**What you should do**
The data below is to be repeated in full, exactly as shown.
─── Data excerpts ───
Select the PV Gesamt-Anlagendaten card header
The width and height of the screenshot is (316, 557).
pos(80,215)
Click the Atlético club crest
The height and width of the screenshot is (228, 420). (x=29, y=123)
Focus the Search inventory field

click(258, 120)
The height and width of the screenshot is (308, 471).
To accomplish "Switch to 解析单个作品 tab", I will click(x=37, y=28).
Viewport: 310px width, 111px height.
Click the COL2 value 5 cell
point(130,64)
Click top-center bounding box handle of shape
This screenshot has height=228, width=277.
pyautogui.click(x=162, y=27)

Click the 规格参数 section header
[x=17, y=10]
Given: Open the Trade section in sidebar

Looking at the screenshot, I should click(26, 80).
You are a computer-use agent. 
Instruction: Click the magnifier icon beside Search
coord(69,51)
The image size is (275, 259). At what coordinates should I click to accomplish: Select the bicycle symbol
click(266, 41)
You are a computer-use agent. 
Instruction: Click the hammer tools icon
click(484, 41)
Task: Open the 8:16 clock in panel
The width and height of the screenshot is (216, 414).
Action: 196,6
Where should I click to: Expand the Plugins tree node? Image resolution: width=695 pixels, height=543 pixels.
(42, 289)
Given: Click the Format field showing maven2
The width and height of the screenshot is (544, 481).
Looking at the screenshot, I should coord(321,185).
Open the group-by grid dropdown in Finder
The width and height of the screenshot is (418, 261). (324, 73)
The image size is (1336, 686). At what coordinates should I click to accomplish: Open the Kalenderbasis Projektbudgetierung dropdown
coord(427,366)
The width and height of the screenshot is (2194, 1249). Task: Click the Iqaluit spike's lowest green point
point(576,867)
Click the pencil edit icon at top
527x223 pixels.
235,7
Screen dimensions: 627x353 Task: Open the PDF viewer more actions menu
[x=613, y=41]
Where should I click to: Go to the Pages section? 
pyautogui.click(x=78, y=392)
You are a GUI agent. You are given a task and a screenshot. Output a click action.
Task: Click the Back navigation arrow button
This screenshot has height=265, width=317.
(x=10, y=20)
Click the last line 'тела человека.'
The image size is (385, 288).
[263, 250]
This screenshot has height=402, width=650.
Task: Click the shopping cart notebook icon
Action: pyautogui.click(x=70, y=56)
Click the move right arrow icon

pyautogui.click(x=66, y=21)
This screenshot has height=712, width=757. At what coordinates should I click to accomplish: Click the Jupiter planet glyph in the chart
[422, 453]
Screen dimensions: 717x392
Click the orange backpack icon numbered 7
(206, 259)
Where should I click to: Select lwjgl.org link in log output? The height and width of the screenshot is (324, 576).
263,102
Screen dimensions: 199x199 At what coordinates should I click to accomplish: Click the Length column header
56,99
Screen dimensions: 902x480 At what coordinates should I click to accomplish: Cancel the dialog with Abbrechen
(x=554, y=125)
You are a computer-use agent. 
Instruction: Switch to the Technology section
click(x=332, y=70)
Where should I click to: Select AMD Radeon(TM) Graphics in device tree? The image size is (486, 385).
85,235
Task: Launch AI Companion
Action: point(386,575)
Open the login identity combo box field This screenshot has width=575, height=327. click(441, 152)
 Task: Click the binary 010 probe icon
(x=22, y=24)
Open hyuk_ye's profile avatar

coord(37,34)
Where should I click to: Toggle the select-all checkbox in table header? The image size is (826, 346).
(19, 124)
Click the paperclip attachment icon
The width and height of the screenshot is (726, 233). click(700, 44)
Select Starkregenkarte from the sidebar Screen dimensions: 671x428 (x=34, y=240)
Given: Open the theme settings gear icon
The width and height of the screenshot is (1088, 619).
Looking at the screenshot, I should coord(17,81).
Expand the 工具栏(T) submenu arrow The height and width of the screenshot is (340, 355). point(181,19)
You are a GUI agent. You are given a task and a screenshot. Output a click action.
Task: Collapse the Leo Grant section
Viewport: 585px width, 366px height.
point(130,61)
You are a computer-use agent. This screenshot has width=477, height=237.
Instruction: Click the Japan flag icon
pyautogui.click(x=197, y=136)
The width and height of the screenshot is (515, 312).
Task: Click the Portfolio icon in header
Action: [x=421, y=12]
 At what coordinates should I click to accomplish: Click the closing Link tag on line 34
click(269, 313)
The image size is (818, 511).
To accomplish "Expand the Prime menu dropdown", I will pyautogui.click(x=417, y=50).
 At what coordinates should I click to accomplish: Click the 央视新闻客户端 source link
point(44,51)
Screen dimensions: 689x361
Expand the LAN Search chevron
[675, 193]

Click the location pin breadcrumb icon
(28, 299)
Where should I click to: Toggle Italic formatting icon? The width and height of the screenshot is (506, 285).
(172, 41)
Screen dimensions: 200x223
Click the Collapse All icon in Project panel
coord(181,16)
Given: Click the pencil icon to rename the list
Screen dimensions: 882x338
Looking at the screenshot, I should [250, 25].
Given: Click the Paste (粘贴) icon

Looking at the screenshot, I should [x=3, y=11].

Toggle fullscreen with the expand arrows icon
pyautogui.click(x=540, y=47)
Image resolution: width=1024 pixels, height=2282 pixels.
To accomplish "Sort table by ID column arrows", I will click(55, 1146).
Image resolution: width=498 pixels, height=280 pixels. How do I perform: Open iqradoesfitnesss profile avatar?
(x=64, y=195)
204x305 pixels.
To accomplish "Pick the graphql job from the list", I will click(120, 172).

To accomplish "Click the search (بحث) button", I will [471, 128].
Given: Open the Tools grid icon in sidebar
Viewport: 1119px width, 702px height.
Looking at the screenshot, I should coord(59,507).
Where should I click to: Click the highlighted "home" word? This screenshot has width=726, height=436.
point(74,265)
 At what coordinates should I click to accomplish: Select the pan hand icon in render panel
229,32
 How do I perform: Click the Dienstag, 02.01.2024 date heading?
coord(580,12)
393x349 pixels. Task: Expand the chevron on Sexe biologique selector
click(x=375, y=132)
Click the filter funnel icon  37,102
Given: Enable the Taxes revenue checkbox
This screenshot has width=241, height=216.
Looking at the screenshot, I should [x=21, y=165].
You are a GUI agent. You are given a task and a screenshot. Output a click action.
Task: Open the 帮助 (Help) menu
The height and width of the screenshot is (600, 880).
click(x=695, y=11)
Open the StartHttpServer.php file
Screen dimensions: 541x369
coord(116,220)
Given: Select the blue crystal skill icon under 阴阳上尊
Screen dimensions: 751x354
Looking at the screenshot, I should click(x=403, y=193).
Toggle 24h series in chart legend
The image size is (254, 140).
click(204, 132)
───
**Final answer**
Select the PV Gesamt-Anlagendaten card header
The width and height of the screenshot is (316, 557).
pos(80,215)
Click the Atlético club crest
The height and width of the screenshot is (228, 420). (x=29, y=123)
Focus the Search inventory field

click(258, 120)
The height and width of the screenshot is (308, 471).
To accomplish "Switch to 解析单个作品 tab", I will click(x=37, y=28).
Viewport: 310px width, 111px height.
Click the COL2 value 5 cell
point(130,64)
Click top-center bounding box handle of shape
This screenshot has height=228, width=277.
pyautogui.click(x=162, y=27)

Click the 规格参数 section header
[x=17, y=10]
Given: Open the Trade section in sidebar

Looking at the screenshot, I should click(26, 80).
You are a computer-use agent. 
Instruction: Click the magnifier icon beside Search
coord(69,51)
The image size is (275, 259). At what coordinates should I click to accomplish: Select the bicycle symbol
click(266, 41)
You are a computer-use agent. 
Instruction: Click the hammer tools icon
click(484, 41)
Task: Open the 8:16 clock in panel
The width and height of the screenshot is (216, 414).
Action: 196,6
Where should I click to: Expand the Plugins tree node? Image resolution: width=695 pixels, height=543 pixels.
(42, 289)
Given: Click the Format field showing maven2
The width and height of the screenshot is (544, 481).
Looking at the screenshot, I should coord(321,185).
Open the group-by grid dropdown in Finder
The width and height of the screenshot is (418, 261). (324, 73)
The image size is (1336, 686). At what coordinates should I click to accomplish: Open the Kalenderbasis Projektbudgetierung dropdown
coord(427,366)
The width and height of the screenshot is (2194, 1249). Task: Click the Iqaluit spike's lowest green point
point(576,867)
Click the pencil edit icon at top
527x223 pixels.
235,7
Screen dimensions: 627x353 Task: Open the PDF viewer more actions menu
[x=613, y=41]
Where should I click to: Go to the Pages section? 
pyautogui.click(x=78, y=392)
You are a GUI agent. You are given a task and a screenshot. Output a click action.
Task: Click the Back navigation arrow button
This screenshot has height=265, width=317.
(x=10, y=20)
Click the last line 'тела человека.'
The image size is (385, 288).
[263, 250]
This screenshot has height=402, width=650.
Task: Click the shopping cart notebook icon
Action: pyautogui.click(x=70, y=56)
Click the move right arrow icon

pyautogui.click(x=66, y=21)
This screenshot has height=712, width=757. At what coordinates should I click to accomplish: Click the Jupiter planet glyph in the chart
[422, 453]
Screen dimensions: 717x392
Click the orange backpack icon numbered 7
(206, 259)
Where should I click to: Select lwjgl.org link in log output? The height and width of the screenshot is (324, 576).
263,102
Screen dimensions: 199x199 At what coordinates should I click to accomplish: Click the Length column header
56,99
Screen dimensions: 902x480 At what coordinates should I click to accomplish: Cancel the dialog with Abbrechen
(x=554, y=125)
You are a computer-use agent. 
Instruction: Switch to the Technology section
click(x=332, y=70)
Where should I click to: Select AMD Radeon(TM) Graphics in device tree? The image size is (486, 385).
85,235
Task: Launch AI Companion
Action: point(386,575)
Open the login identity combo box field This screenshot has width=575, height=327. click(441, 152)
 Task: Click the binary 010 probe icon
(x=22, y=24)
Open hyuk_ye's profile avatar

coord(37,34)
Where should I click to: Toggle the select-all checkbox in table header? The image size is (826, 346).
(19, 124)
Click the paperclip attachment icon
The width and height of the screenshot is (726, 233). click(700, 44)
Select Starkregenkarte from the sidebar Screen dimensions: 671x428 (x=34, y=240)
Given: Open the theme settings gear icon
The width and height of the screenshot is (1088, 619).
Looking at the screenshot, I should coord(17,81).
Expand the 工具栏(T) submenu arrow The height and width of the screenshot is (340, 355). point(181,19)
You are a GUI agent. You are given a task and a screenshot. Output a click action.
Task: Collapse the Leo Grant section
Viewport: 585px width, 366px height.
point(130,61)
You are a computer-use agent. This screenshot has width=477, height=237.
Instruction: Click the Japan flag icon
pyautogui.click(x=197, y=136)
The width and height of the screenshot is (515, 312).
Task: Click the Portfolio icon in header
Action: [x=421, y=12]
 At what coordinates should I click to accomplish: Click the closing Link tag on line 34
click(269, 313)
The image size is (818, 511).
To accomplish "Expand the Prime menu dropdown", I will pyautogui.click(x=417, y=50).
 At what coordinates should I click to accomplish: Click the 央视新闻客户端 source link
point(44,51)
Screen dimensions: 689x361
Expand the LAN Search chevron
[675, 193]

Click the location pin breadcrumb icon
(28, 299)
Where should I click to: Toggle Italic formatting icon? The width and height of the screenshot is (506, 285).
(172, 41)
Screen dimensions: 200x223
Click the Collapse All icon in Project panel
coord(181,16)
Given: Click the pencil icon to rename the list
Screen dimensions: 882x338
Looking at the screenshot, I should [250, 25].
Given: Click the Paste (粘贴) icon

Looking at the screenshot, I should [x=3, y=11].

Toggle fullscreen with the expand arrows icon
pyautogui.click(x=540, y=47)
Image resolution: width=1024 pixels, height=2282 pixels.
To accomplish "Sort table by ID column arrows", I will click(55, 1146).
Image resolution: width=498 pixels, height=280 pixels. How do I perform: Open iqradoesfitnesss profile avatar?
(x=64, y=195)
204x305 pixels.
To accomplish "Pick the graphql job from the list", I will click(120, 172).

To accomplish "Click the search (بحث) button", I will [471, 128].
Given: Open the Tools grid icon in sidebar
Viewport: 1119px width, 702px height.
Looking at the screenshot, I should coord(59,507).
Where should I click to: Click the highlighted "home" word? This screenshot has width=726, height=436.
point(74,265)
 At what coordinates should I click to accomplish: Select the pan hand icon in render panel
229,32
 How do I perform: Click the Dienstag, 02.01.2024 date heading?
coord(580,12)
393x349 pixels. Task: Expand the chevron on Sexe biologique selector
click(x=375, y=132)
Click the filter funnel icon  37,102
Given: Enable the Taxes revenue checkbox
This screenshot has width=241, height=216.
Looking at the screenshot, I should [x=21, y=165].
You are a GUI agent. You are given a task and a screenshot. Output a click action.
Task: Open the 帮助 (Help) menu
The height and width of the screenshot is (600, 880).
click(x=695, y=11)
Open the StartHttpServer.php file
Screen dimensions: 541x369
coord(116,220)
Given: Select the blue crystal skill icon under 阴阳上尊
Screen dimensions: 751x354
Looking at the screenshot, I should click(x=403, y=193).
Toggle 24h series in chart legend
The image size is (254, 140).
click(204, 132)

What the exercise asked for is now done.